Supplied data:

= = = = =

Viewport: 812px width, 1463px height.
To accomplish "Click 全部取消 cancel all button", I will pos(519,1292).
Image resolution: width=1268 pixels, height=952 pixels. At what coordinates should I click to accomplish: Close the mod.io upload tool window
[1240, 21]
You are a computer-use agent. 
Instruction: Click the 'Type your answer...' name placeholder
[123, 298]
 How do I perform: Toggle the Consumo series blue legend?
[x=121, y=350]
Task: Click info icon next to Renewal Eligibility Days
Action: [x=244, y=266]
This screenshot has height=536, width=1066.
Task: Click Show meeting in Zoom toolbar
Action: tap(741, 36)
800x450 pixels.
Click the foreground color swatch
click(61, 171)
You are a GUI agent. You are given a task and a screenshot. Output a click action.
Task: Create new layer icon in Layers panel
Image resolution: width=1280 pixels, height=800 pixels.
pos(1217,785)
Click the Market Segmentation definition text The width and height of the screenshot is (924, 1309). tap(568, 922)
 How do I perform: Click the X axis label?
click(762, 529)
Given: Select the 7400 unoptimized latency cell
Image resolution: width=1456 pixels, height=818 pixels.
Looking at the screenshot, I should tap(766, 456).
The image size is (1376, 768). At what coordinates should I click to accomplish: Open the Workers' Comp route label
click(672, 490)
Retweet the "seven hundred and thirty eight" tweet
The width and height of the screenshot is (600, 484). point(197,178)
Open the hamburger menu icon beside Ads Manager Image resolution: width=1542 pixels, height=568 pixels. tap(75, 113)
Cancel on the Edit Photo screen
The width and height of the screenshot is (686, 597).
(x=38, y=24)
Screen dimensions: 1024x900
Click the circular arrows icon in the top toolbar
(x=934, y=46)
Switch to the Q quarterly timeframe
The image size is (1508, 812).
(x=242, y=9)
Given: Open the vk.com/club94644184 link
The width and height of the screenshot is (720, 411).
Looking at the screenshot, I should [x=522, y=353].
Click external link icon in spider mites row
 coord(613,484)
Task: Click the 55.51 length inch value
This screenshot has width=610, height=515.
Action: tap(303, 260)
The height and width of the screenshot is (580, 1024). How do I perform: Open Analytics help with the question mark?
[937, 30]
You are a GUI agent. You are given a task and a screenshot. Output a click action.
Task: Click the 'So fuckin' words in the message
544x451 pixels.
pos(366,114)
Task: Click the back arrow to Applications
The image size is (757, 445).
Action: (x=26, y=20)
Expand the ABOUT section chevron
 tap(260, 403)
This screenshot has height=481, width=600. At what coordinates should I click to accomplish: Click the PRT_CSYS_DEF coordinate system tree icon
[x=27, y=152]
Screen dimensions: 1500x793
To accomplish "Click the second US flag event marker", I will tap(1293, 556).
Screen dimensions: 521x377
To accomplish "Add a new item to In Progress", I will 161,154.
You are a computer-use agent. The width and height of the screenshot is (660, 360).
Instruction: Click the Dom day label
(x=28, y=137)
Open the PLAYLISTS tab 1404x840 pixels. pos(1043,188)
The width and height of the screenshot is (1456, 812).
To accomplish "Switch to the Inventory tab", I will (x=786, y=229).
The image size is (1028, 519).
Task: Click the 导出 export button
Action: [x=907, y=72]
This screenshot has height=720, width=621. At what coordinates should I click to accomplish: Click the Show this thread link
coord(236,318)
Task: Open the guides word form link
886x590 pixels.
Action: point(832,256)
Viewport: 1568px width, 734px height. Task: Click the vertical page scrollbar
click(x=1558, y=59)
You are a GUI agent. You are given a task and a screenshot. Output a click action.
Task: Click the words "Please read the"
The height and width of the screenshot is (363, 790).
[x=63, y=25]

= = = = =

Problem description:
Please reproduce the whole listing exactly, omitting no line.

Written answer:
Viewport: 812px width, 1463px height.
To accomplish "Click 全部取消 cancel all button", I will pos(519,1292).
Image resolution: width=1268 pixels, height=952 pixels. At what coordinates should I click to accomplish: Close the mod.io upload tool window
[1240, 21]
You are a computer-use agent. 
Instruction: Click the 'Type your answer...' name placeholder
[123, 298]
 How do I perform: Toggle the Consumo series blue legend?
[x=121, y=350]
Task: Click info icon next to Renewal Eligibility Days
Action: [x=244, y=266]
This screenshot has height=536, width=1066.
Task: Click Show meeting in Zoom toolbar
Action: tap(741, 36)
800x450 pixels.
Click the foreground color swatch
click(61, 171)
You are a GUI agent. You are given a task and a screenshot. Output a click action.
Task: Create new layer icon in Layers panel
Image resolution: width=1280 pixels, height=800 pixels.
pos(1217,785)
Click the Market Segmentation definition text The width and height of the screenshot is (924, 1309). tap(568, 922)
 How do I perform: Click the X axis label?
click(762, 529)
Given: Select the 7400 unoptimized latency cell
Image resolution: width=1456 pixels, height=818 pixels.
Looking at the screenshot, I should tap(766, 456).
The image size is (1376, 768). At what coordinates should I click to accomplish: Open the Workers' Comp route label
click(672, 490)
Retweet the "seven hundred and thirty eight" tweet
The width and height of the screenshot is (600, 484). point(197,178)
Open the hamburger menu icon beside Ads Manager Image resolution: width=1542 pixels, height=568 pixels. tap(75, 113)
Cancel on the Edit Photo screen
The width and height of the screenshot is (686, 597).
(x=38, y=24)
Screen dimensions: 1024x900
Click the circular arrows icon in the top toolbar
(x=934, y=46)
Switch to the Q quarterly timeframe
The image size is (1508, 812).
(x=242, y=9)
Given: Open the vk.com/club94644184 link
The width and height of the screenshot is (720, 411).
Looking at the screenshot, I should [x=522, y=353].
Click external link icon in spider mites row
 coord(613,484)
Task: Click the 55.51 length inch value
This screenshot has width=610, height=515.
Action: tap(303, 260)
The height and width of the screenshot is (580, 1024). How do I perform: Open Analytics help with the question mark?
[937, 30]
You are a GUI agent. You are given a task and a screenshot. Output a click action.
Task: Click the 'So fuckin' words in the message
544x451 pixels.
pos(366,114)
Task: Click the back arrow to Applications
The image size is (757, 445).
Action: (x=26, y=20)
Expand the ABOUT section chevron
 tap(260, 403)
This screenshot has height=481, width=600. At what coordinates should I click to accomplish: Click the PRT_CSYS_DEF coordinate system tree icon
[x=27, y=152]
Screen dimensions: 1500x793
To accomplish "Click the second US flag event marker", I will tap(1293, 556).
Screen dimensions: 521x377
To accomplish "Add a new item to In Progress", I will 161,154.
You are a computer-use agent. The width and height of the screenshot is (660, 360).
Instruction: Click the Dom day label
(x=28, y=137)
Open the PLAYLISTS tab 1404x840 pixels. pos(1043,188)
The width and height of the screenshot is (1456, 812).
To accomplish "Switch to the Inventory tab", I will (x=786, y=229).
The image size is (1028, 519).
Task: Click the 导出 export button
Action: [x=907, y=72]
This screenshot has height=720, width=621. At what coordinates should I click to accomplish: Click the Show this thread link
coord(236,318)
Task: Open the guides word form link
886x590 pixels.
Action: point(832,256)
Viewport: 1568px width, 734px height. Task: Click the vertical page scrollbar
click(x=1558, y=59)
You are a GUI agent. You are given a task and a screenshot. Output a click action.
Task: Click the words "Please read the"
The height and width of the screenshot is (363, 790).
[x=63, y=25]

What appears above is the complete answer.